Задание 1: Замените в записях «port-dropdown» на «port-selector», не меняя ничего другого, и приведите только строки от строки с «You are a GUI» до строки с «pyautogui.click(x=583, y=396)» включительно.

Фрагмент текста:

_____

Иными словами, посредством произведения вырисовывается некая новая форма мира, но произведение не притязает на то, чтобы высказать эту форму: как отмечал Сэмюэл Беккетт, «Финнеганов помин» не повествует о чем‑то – он сам является чем-то[391]. Итак, это «безличная» конструкция, которая становится «объективным коррелятивом» некоего личного опыта. Одним словом, кажется, что Джойс, приняв некое решение (которое не знаешь, кáк назвать: религиозным или саркастическим), хочет сказать нам: «Вы замечаете, что форма универсума изменилась, но уже не можете ее постичь – точно так же и я; вы замечаете, что в этом мире вы уже не сможете двигаться согласно критериям тысячелетней давности, освященным целой культурой, и то же самое замечаю я сам. Что ж: вот я возвращаю вам Ersatz[392] мира, который в ином случае божественен, вечен и непостижим – “whorled without aimed”[393], то есть мира (“world”) – водоворота (“whirl”), лишенного цели (“aim”). Но он, во всяком случае, наш, он представлен в человеческом порядке языка, а не в непостижимом порядке космических событий, и в этой области мы можем противостать ему и понять его»[394].
Какова связь между этим миром и миром реальным? Снова, почти неприметно, на помощь нам может прийти поэтика эпифаний: снова поэт вы́резал из некоего контекста событий то, что казалось ему наиболее значительным (на сей раз – универсум лингвистических связей), и предложил нам то, что сам считал постижимой сущностью, quidditas («чтойностью») реального опыта. «Финнеганов помин» – это огромная эпифания космической структуры, разрешающейся в языке[395].
«Гисперийская» поэтика
Но великая комедия перипетий и узнаваний, предлагаемая нам Джойсом, когда мы пускаемся на поиски его культурных мотивов и вычленяем его поэтики, приберегает для нас еще одно открытие, которое, несомненно, прольет некий двусмысленный и противоречивый свет на все то, что утверждалось до сих пор.
Чтó в действительности движет автором, когда он решает удалиться от мира вещей и углубляется в мир страницы, чтобы воссоздать на ней форму мира? Самый заметный ключ можно обнаружить именно в том описании буквы, которое в то же время представляет собою определение книги и универсума. Этот дискурс на деле движется не только на трех уровнях «буква-книга-мир», но обладает также соответствием ученым и археологическим, представляя собою тщательный, в высокой степени образотворческий анализ (с намерением спародировать анализ прежний, критический) «Книги из Келлса», знаменитого ирландского манускрипта, украшенного миниатюрами в VII–VIII вв. н. э. Фразы из «Помина», которые мы уже цитировали выше как тексты по поэтике, отсылают к странице средневековой рукописи, начинающейся со слова «Tunc»[396], проводя четкую параллель между этой книгой и произведением Джойса[397]. А «Книга из Келлса» – это самый будоражащий пример средневекового ирландского искусства, которое и сегодня еще поражает своей искаженной и безудержной фантазией, запутанным вкусом к абстракции, парадоксальностью изобретений, превращающих эти манускрипты («Книгу из Дурроу», «Бангорский антифонарий», «Евангелиарий св. Галла» и другие произведения, появившиеся на свет из того же корня и распространившиеся по всей Европе) в первые проявления того ирландского гения, который, постоянно находясь на грани безумия, всегда на уровне провокации и раскола, дал культуре: в философии Скотта Эриугены – первый тревожный голос средневекового платонизма, в лице Свифта – беспощадного критика общества и изобретателя миров, столь же парадоксальных, сколь параллельных нашему, в системе Беркли – первую идеалистическую атаку на обычное представление о материальной реальности, в лице Шоу – разрушителя всякой приобретенной социальной нормы, в лице Уайльда – любезного и внушающего страх разрушителя всякого понятия современной ему морали и, наконец, в лице Джойса – разрушителя языка, величайшего дирижера современного разлада.

_____

Записи набора:
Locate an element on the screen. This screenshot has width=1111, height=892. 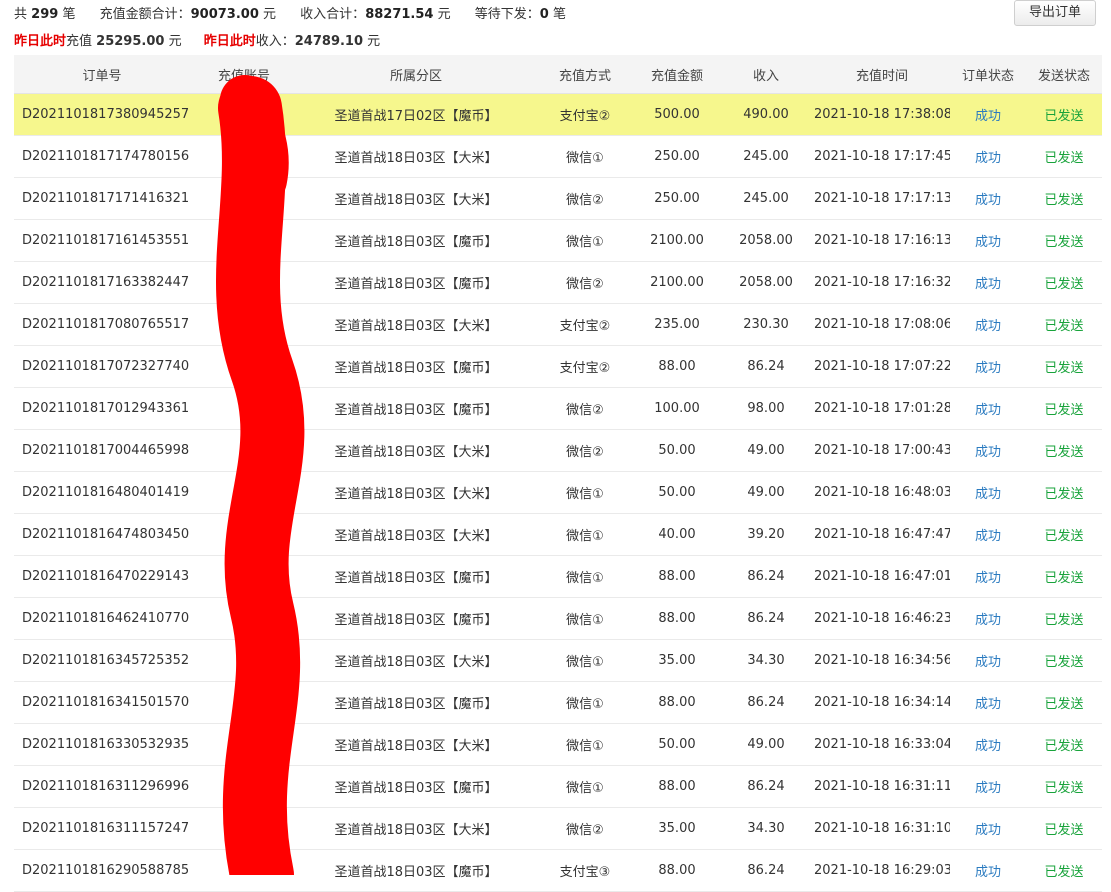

_____

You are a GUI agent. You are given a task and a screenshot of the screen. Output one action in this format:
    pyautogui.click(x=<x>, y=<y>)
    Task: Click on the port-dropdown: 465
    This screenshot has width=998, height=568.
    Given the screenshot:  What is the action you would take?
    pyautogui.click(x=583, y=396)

_____

Задание 2: Когда, согласно фрагменту текста о Джойсе, «Книга из Келлса» была украшена миниатюрами?

Результат выполнения 1:
You are a GUI agent. You are given a task and a screenshot of the screen. Output one action in this format:
    pyautogui.click(x=<x>, y=<y>)
    Task: Click on the port-selector: 465
    This screenshot has width=998, height=568.
    Given the screenshot:  What is the action you would take?
    pyautogui.click(x=583, y=396)

Результат выполнения 2: В VII–VIII вв. н. э.